[Dataset entries]
Segment Open
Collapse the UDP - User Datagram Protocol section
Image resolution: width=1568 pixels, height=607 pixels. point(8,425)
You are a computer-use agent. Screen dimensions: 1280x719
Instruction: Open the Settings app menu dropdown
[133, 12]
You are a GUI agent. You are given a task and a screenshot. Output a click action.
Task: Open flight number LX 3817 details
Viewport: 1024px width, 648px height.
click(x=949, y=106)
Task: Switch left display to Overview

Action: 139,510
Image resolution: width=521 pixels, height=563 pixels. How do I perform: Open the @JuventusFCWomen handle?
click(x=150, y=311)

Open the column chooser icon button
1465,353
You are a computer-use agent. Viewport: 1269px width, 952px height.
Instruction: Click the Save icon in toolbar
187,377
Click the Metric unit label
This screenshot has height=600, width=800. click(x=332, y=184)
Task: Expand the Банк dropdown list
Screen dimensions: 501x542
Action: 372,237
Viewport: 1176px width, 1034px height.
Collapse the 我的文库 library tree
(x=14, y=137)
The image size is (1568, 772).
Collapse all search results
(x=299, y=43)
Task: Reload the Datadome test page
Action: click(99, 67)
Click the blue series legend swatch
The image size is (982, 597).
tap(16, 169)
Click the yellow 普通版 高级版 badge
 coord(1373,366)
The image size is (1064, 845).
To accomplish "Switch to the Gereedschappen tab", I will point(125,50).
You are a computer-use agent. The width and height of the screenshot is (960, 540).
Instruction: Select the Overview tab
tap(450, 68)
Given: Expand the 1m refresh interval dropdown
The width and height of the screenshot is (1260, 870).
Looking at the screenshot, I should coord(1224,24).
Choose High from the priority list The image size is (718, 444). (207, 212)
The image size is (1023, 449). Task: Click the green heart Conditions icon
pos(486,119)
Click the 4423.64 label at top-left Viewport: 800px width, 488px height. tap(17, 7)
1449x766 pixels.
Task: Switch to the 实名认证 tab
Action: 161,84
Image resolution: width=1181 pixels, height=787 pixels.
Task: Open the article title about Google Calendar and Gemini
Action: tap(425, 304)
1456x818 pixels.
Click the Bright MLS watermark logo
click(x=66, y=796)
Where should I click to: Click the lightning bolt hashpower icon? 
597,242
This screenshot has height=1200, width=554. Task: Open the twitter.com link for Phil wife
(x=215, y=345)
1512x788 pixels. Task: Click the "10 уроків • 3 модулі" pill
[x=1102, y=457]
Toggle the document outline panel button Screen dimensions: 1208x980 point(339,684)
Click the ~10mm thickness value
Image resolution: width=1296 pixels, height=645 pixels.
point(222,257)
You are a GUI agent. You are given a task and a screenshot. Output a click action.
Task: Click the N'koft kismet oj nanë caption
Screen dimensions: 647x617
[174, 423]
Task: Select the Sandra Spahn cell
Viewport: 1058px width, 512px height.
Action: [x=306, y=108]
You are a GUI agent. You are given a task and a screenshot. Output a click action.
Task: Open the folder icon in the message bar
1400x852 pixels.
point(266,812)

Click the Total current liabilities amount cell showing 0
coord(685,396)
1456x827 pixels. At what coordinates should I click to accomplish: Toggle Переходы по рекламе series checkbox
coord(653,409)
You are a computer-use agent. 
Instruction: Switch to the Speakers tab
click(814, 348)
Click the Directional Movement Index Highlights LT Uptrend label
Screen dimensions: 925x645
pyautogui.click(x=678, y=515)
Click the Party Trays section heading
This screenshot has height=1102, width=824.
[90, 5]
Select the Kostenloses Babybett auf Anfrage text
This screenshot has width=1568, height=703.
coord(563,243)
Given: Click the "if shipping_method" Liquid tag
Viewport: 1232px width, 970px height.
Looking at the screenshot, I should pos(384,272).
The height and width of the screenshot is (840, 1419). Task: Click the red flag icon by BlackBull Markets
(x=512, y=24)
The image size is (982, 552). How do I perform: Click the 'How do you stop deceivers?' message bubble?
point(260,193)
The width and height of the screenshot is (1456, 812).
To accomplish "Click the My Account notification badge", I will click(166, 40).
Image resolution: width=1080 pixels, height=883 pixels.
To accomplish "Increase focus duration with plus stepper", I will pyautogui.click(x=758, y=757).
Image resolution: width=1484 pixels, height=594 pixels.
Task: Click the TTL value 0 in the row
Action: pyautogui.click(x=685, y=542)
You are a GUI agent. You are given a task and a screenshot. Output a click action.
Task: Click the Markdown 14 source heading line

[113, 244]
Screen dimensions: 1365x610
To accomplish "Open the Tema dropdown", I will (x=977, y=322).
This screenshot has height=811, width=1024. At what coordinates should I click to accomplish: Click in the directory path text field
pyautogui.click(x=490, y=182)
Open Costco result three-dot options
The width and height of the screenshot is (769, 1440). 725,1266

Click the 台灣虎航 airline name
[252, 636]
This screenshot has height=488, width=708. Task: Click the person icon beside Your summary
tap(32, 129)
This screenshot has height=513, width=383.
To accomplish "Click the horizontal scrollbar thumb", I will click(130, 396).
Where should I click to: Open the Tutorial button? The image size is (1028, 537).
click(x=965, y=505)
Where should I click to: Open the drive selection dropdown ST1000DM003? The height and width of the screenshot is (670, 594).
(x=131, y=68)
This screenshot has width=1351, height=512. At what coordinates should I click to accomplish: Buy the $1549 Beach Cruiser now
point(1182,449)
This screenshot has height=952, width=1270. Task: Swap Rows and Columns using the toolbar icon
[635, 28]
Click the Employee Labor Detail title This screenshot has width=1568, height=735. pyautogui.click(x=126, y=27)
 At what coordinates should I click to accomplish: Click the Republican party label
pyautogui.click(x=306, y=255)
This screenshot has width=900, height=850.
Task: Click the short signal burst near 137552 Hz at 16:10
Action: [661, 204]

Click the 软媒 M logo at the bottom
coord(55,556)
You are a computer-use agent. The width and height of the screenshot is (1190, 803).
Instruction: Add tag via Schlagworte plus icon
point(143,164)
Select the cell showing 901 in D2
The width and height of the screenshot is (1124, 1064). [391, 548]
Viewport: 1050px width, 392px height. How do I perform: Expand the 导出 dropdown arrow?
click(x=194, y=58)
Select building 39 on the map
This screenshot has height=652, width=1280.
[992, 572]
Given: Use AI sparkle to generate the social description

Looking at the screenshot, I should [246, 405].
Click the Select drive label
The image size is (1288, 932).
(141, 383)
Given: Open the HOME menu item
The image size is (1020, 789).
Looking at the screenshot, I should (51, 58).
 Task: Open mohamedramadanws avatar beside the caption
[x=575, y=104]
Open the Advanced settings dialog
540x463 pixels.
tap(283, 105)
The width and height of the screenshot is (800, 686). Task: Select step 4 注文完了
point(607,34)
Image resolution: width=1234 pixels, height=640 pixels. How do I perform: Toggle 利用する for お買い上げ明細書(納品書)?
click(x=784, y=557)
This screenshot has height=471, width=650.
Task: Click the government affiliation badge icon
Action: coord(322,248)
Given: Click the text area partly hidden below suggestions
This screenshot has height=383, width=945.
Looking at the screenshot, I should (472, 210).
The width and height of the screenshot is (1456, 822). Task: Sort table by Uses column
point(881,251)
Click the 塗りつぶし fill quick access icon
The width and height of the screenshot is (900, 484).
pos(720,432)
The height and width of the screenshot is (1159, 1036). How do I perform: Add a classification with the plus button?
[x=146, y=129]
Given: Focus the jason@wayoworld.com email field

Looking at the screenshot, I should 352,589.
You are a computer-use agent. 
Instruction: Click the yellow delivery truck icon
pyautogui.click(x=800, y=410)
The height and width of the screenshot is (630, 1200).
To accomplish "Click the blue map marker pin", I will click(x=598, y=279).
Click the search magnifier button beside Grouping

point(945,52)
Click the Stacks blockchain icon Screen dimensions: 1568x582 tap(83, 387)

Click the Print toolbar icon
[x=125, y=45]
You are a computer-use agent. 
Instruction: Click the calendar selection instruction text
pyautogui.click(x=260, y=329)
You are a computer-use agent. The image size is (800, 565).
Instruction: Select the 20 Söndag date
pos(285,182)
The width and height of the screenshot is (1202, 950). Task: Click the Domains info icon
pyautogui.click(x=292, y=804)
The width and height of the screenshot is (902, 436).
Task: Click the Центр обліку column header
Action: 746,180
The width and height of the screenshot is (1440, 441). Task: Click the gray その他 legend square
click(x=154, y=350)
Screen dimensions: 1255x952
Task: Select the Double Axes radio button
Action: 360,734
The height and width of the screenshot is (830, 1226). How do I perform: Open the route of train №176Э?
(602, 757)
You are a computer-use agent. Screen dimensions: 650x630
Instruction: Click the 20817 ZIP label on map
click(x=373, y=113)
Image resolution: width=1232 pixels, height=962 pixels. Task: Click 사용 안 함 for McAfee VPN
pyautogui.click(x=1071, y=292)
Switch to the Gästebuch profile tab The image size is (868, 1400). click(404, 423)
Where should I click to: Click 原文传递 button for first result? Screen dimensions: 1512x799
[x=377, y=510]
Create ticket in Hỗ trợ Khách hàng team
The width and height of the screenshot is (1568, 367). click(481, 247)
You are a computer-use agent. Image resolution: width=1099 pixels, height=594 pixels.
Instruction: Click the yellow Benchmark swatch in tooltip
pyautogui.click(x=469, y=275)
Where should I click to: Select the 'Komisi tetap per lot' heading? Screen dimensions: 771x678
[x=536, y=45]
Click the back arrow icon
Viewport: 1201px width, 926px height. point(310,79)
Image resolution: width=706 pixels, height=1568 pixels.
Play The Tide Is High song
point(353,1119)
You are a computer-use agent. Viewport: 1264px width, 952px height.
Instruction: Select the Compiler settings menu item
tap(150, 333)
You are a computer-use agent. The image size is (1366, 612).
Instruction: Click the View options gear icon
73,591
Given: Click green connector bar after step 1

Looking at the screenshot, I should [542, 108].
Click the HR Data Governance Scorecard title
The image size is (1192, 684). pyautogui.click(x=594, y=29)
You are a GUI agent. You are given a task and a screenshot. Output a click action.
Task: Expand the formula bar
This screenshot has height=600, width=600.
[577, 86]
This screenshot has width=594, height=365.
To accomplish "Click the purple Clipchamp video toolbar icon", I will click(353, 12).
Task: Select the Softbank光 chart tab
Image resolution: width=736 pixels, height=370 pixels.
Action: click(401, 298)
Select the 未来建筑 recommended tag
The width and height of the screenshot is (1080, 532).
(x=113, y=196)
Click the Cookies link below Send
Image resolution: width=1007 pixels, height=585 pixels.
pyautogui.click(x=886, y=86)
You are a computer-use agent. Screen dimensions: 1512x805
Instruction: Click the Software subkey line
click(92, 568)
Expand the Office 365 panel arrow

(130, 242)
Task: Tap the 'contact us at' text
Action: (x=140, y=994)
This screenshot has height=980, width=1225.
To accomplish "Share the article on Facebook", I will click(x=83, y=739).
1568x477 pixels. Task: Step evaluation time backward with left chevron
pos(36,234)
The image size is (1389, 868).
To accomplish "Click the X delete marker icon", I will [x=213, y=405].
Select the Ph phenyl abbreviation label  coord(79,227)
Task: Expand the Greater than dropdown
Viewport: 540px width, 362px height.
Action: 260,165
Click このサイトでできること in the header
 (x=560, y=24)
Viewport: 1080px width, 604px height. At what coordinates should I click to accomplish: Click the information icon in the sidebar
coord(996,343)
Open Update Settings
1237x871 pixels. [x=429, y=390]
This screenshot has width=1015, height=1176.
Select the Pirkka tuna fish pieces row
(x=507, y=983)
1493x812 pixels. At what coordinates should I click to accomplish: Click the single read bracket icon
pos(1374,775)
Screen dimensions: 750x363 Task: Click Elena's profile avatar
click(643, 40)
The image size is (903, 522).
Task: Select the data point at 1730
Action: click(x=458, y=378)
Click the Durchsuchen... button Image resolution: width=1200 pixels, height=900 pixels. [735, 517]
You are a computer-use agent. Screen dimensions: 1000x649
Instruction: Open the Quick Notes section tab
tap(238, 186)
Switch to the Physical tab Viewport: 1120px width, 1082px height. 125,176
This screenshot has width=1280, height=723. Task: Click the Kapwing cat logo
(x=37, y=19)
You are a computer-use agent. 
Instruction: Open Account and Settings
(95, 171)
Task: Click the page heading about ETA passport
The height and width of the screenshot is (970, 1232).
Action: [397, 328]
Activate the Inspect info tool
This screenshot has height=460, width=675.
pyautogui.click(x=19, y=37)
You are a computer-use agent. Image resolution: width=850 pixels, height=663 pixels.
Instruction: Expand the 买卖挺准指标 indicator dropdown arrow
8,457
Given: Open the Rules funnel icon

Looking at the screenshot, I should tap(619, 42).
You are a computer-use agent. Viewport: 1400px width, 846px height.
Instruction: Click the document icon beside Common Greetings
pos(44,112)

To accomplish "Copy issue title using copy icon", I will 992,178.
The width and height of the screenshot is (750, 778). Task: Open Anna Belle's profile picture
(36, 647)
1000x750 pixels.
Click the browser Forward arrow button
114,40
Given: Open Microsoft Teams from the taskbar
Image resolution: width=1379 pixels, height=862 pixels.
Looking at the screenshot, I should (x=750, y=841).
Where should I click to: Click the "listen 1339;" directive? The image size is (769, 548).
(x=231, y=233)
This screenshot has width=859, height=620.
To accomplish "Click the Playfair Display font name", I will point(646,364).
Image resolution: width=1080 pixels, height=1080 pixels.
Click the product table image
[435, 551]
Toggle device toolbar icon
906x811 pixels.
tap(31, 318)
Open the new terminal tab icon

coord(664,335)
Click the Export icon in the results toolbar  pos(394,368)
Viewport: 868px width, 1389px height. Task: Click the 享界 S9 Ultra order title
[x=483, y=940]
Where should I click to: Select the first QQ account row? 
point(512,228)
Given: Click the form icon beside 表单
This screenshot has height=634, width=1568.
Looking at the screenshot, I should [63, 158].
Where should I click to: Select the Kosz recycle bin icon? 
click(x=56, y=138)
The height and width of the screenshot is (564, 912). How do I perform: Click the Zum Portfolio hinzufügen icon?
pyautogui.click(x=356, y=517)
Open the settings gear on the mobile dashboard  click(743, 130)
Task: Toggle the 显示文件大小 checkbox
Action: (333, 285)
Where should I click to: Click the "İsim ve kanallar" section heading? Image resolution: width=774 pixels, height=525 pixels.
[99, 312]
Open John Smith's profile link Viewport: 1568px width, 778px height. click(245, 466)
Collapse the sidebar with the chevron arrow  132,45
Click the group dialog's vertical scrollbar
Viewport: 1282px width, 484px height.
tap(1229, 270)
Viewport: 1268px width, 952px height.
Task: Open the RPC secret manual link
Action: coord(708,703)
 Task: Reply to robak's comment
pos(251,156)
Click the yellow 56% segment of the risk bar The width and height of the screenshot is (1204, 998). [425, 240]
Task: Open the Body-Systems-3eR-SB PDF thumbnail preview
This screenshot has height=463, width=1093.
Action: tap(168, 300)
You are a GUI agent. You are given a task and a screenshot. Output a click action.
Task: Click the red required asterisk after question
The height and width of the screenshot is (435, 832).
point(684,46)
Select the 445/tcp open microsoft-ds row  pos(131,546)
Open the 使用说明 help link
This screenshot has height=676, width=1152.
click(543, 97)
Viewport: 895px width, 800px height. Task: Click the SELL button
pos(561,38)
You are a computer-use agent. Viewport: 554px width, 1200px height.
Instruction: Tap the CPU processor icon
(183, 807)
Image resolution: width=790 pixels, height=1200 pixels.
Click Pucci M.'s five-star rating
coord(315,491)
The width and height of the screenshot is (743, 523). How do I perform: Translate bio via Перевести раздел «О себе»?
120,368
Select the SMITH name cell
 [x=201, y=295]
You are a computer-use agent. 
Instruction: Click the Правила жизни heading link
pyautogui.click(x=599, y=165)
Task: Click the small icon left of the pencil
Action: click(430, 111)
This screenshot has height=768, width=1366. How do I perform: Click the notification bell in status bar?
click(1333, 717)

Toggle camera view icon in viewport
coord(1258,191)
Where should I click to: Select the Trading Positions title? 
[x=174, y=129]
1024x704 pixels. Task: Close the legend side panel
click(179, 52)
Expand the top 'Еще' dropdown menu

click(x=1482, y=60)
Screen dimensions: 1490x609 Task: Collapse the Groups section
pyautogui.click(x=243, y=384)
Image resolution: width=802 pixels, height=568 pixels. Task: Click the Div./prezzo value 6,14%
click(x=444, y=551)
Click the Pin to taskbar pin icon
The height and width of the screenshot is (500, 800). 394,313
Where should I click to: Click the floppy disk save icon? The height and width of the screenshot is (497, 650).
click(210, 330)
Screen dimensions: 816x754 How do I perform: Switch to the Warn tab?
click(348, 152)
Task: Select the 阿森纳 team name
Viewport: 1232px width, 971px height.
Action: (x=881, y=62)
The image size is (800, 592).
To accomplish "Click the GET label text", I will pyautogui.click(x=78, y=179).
Segment Closed
EXERCISE = From the line containing "Screen dimensions: 816x754" down to the last line, reproduce the records exactly. Include both ends.

ANSWER SPACE =
Screen dimensions: 816x754 How do I perform: Switch to the Warn tab?
click(348, 152)
Task: Select the 阿森纳 team name
Viewport: 1232px width, 971px height.
Action: (x=881, y=62)
The image size is (800, 592).
To accomplish "Click the GET label text", I will pyautogui.click(x=78, y=179).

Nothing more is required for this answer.